## Work instructions
Two lines below mark the span: the one containing "You are a computer-use" and the one containing "Instruction: Select Open". Set down both, plus every line between, exactly as they stand, and nothing else.

## Entries shown

——————————

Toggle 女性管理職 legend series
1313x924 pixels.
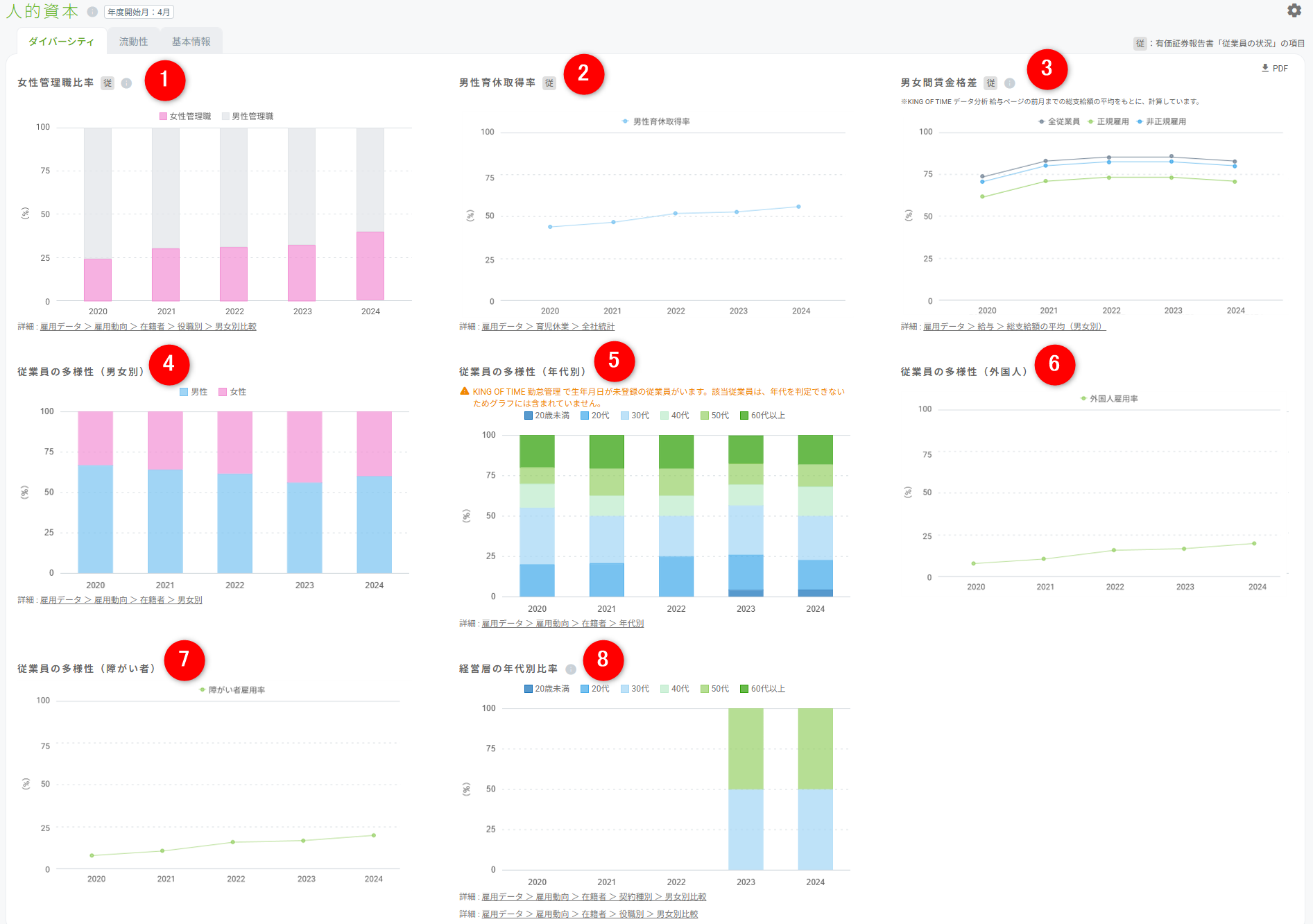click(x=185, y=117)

——————————

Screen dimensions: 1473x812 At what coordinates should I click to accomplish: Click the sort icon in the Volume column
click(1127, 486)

——————————

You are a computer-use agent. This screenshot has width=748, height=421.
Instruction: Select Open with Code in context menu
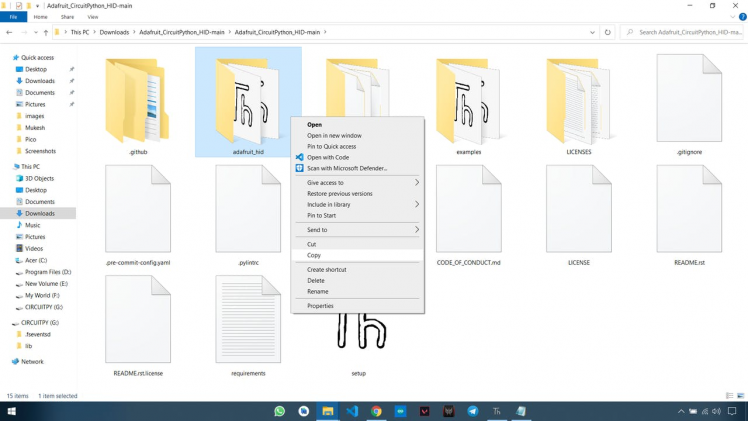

——————————

## Answer space
You are a computer-use agent. This screenshot has width=748, height=421.
Instruction: Select Open with Code in context menu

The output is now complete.